■ **What to do**
Return the lines below exactly, please, from the one containing "The image size is (1232, 979)." through the last one, both included, and leave out any pictures.

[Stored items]
+++
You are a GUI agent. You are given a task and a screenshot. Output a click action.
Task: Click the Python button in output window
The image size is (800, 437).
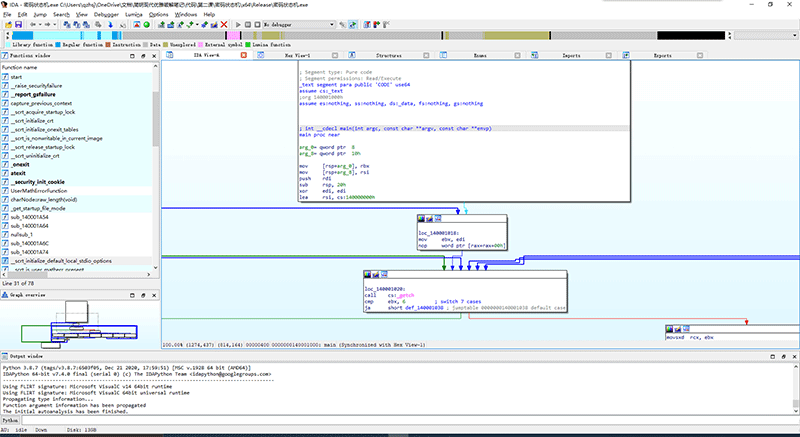point(12,421)
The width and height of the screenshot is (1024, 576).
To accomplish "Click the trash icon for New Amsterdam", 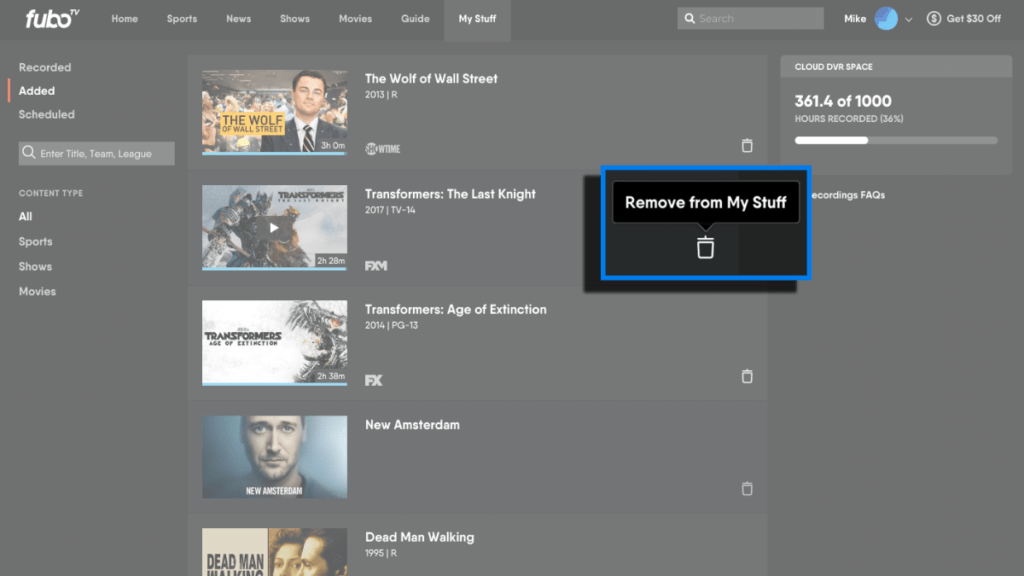I will (x=746, y=488).
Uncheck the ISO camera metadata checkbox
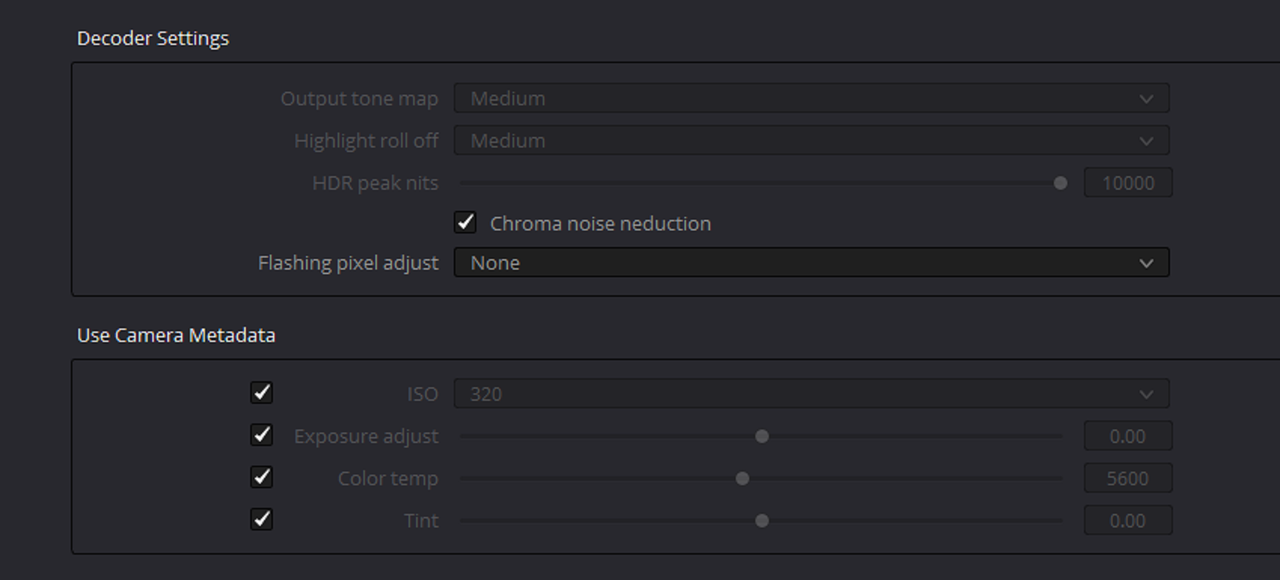Screen dimensions: 1280x580 pyautogui.click(x=261, y=393)
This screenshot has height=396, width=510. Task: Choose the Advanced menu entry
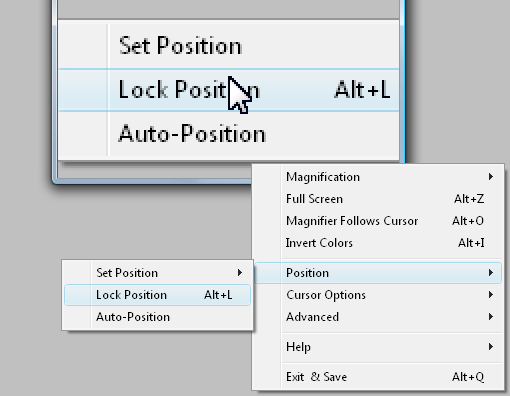click(378, 317)
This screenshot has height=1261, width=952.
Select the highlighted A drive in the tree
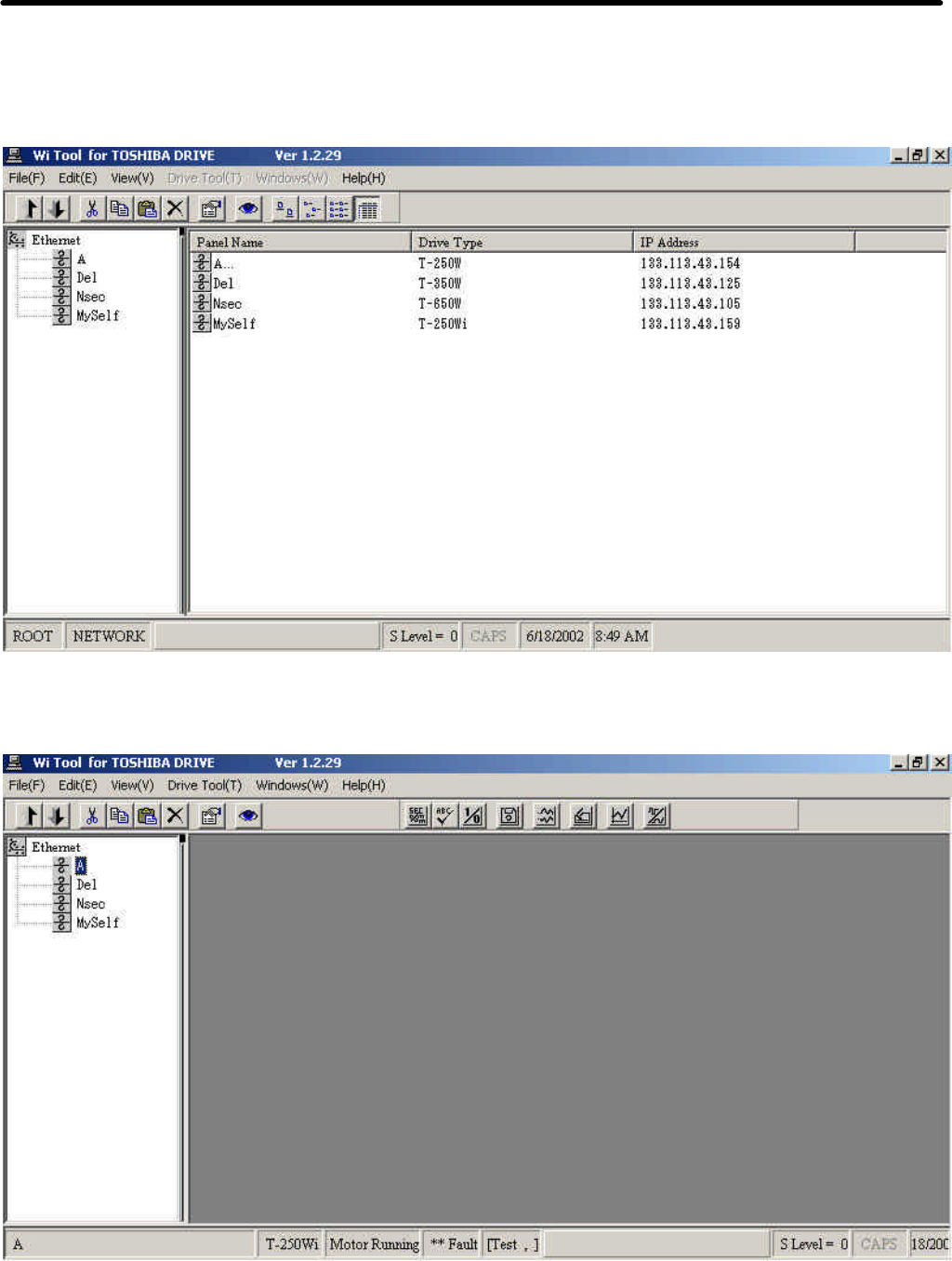click(x=81, y=866)
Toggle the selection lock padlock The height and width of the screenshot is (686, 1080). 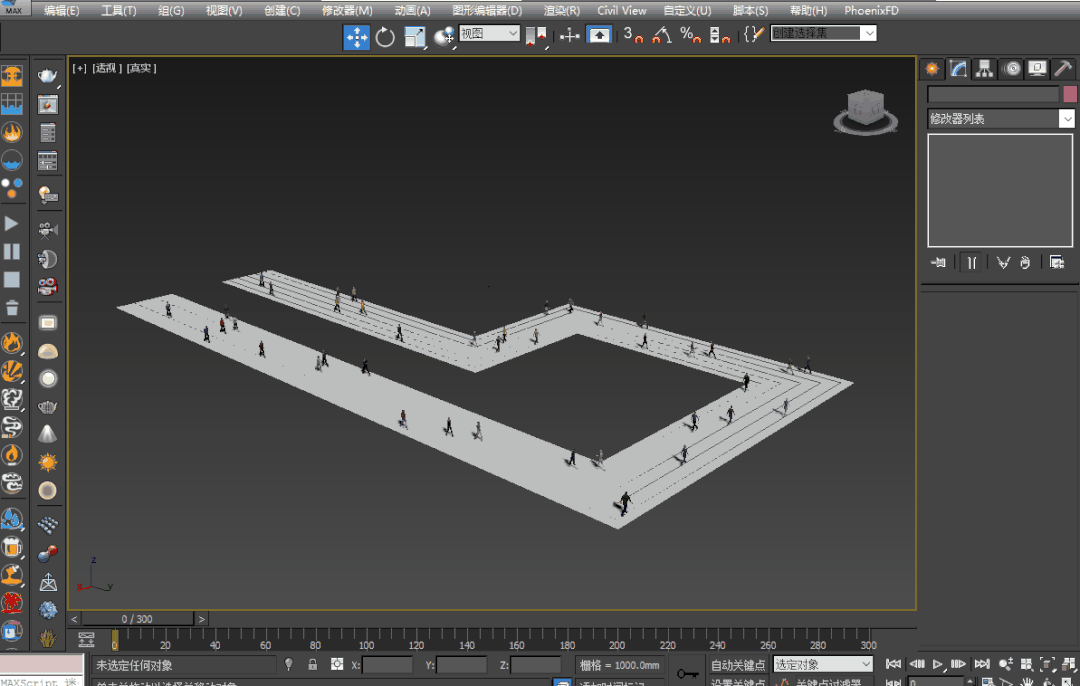[x=313, y=665]
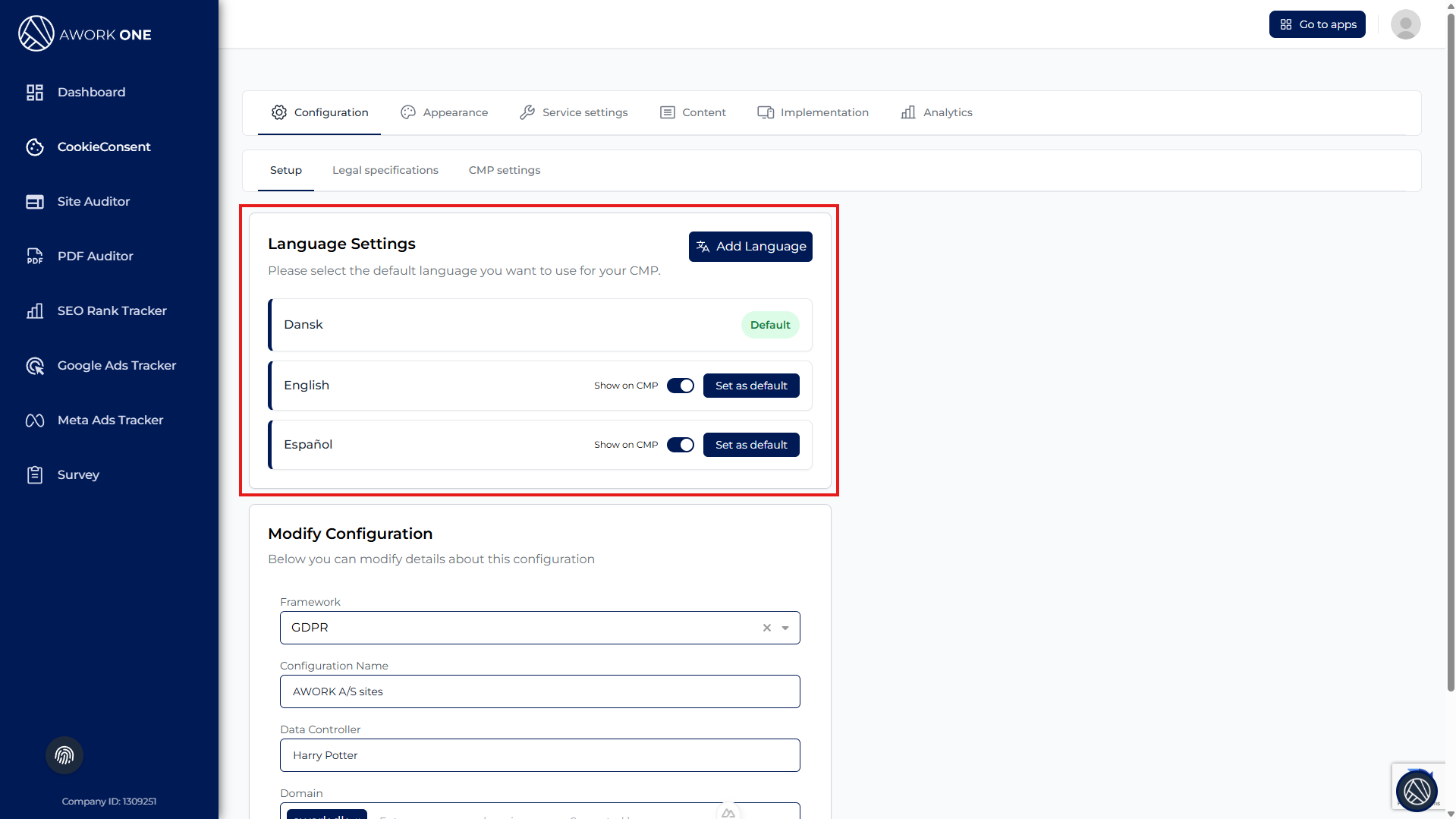
Task: Open the Google Ads Tracker icon
Action: pos(35,366)

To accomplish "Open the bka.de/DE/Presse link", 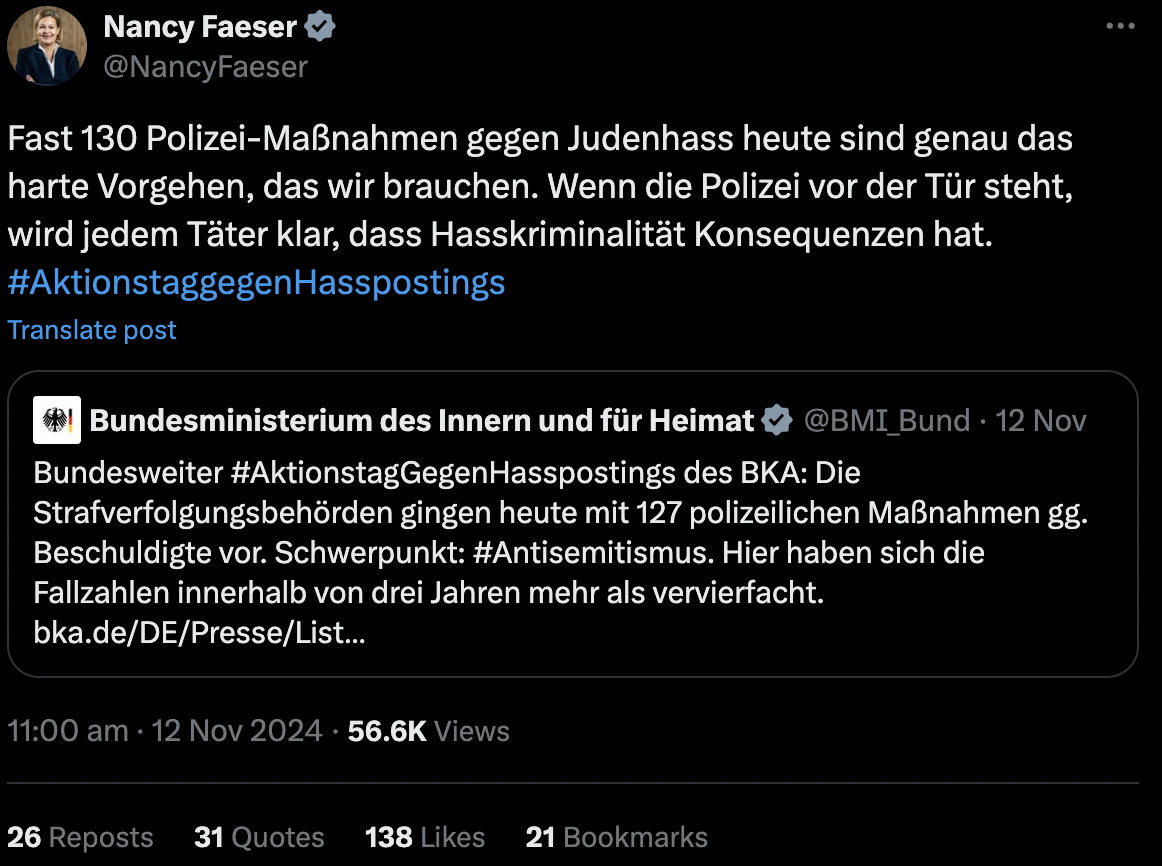I will tap(198, 632).
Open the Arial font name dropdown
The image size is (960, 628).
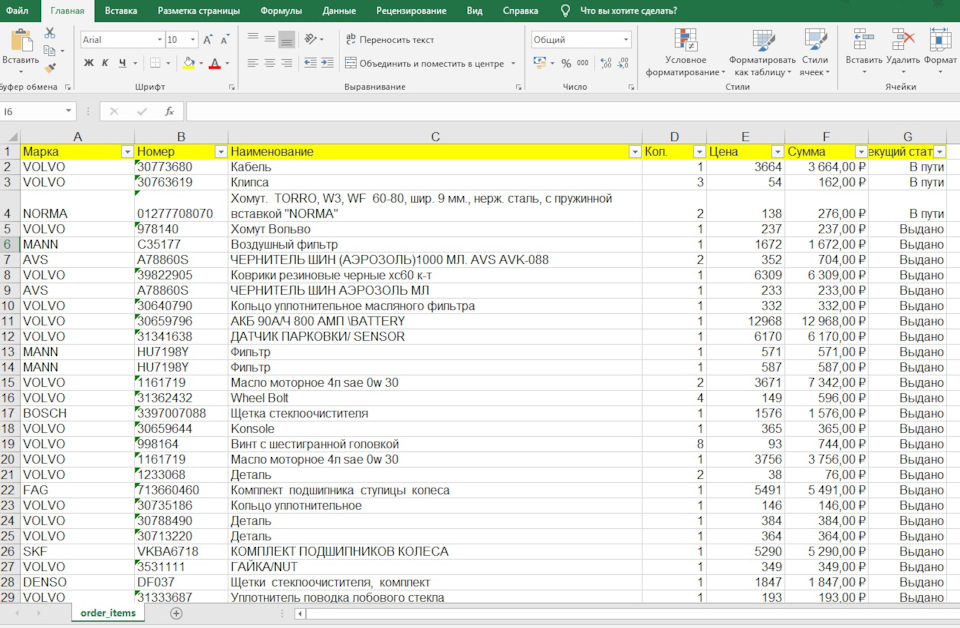[x=159, y=40]
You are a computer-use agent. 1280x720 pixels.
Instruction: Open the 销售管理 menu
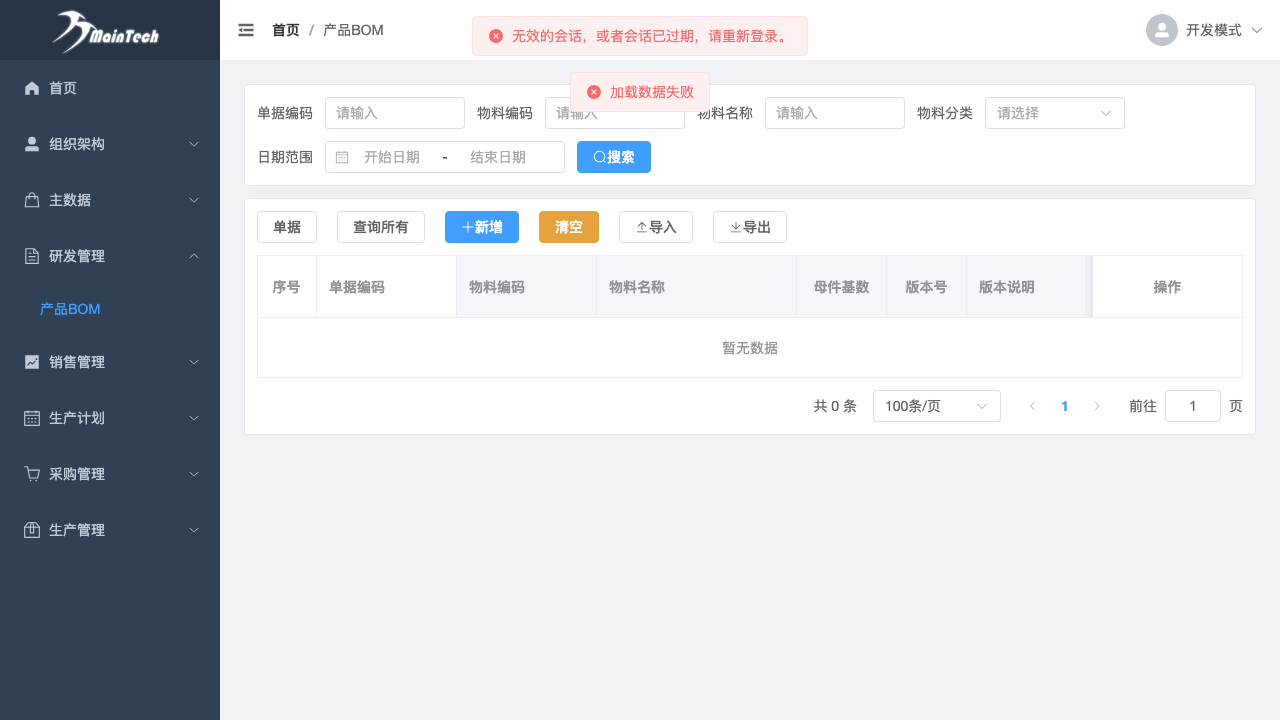(110, 362)
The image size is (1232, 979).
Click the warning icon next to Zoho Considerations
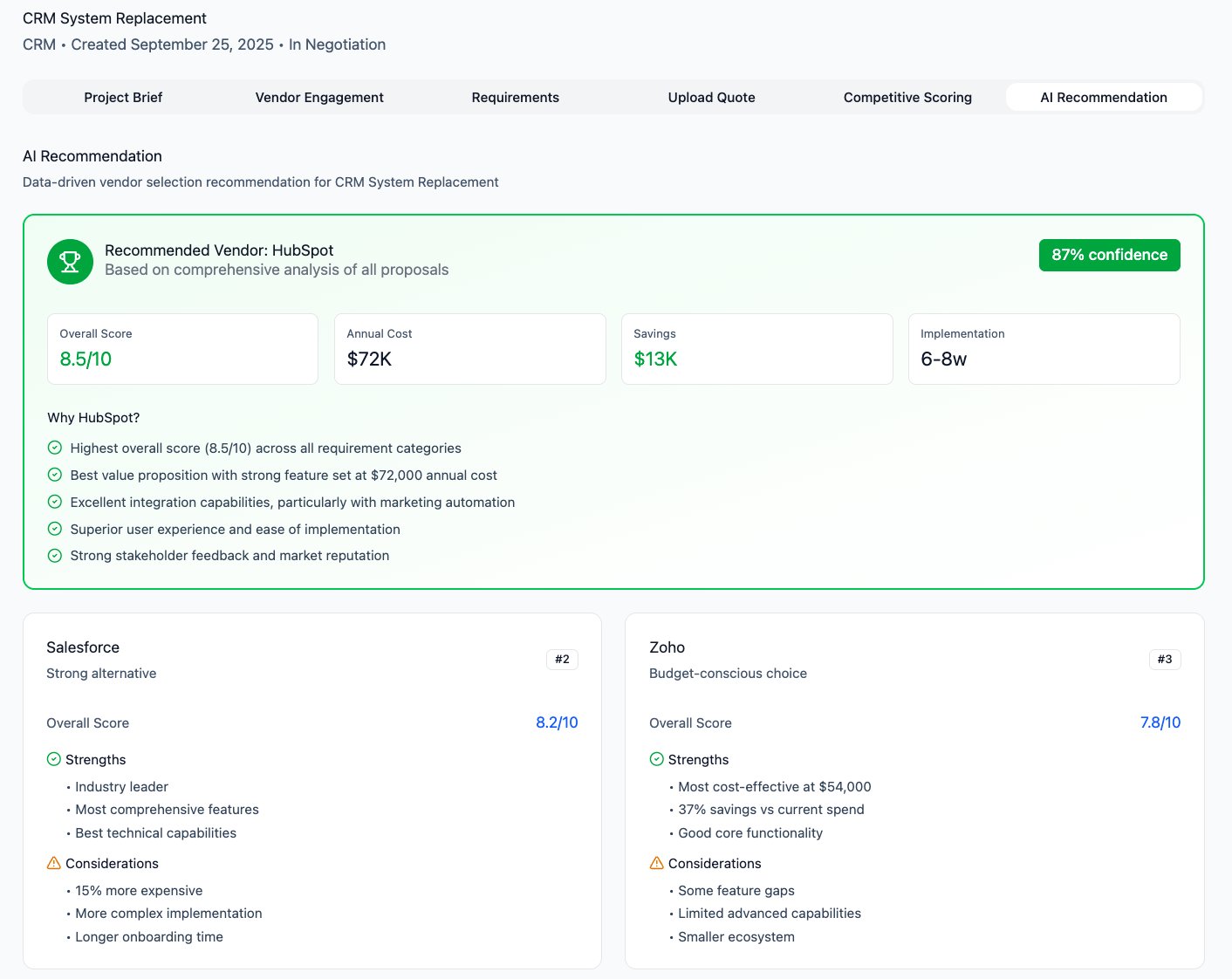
+++
■ **Solution to this exercise**
The image size is (1232, 979).
Click the warning icon next to Zoho Considerations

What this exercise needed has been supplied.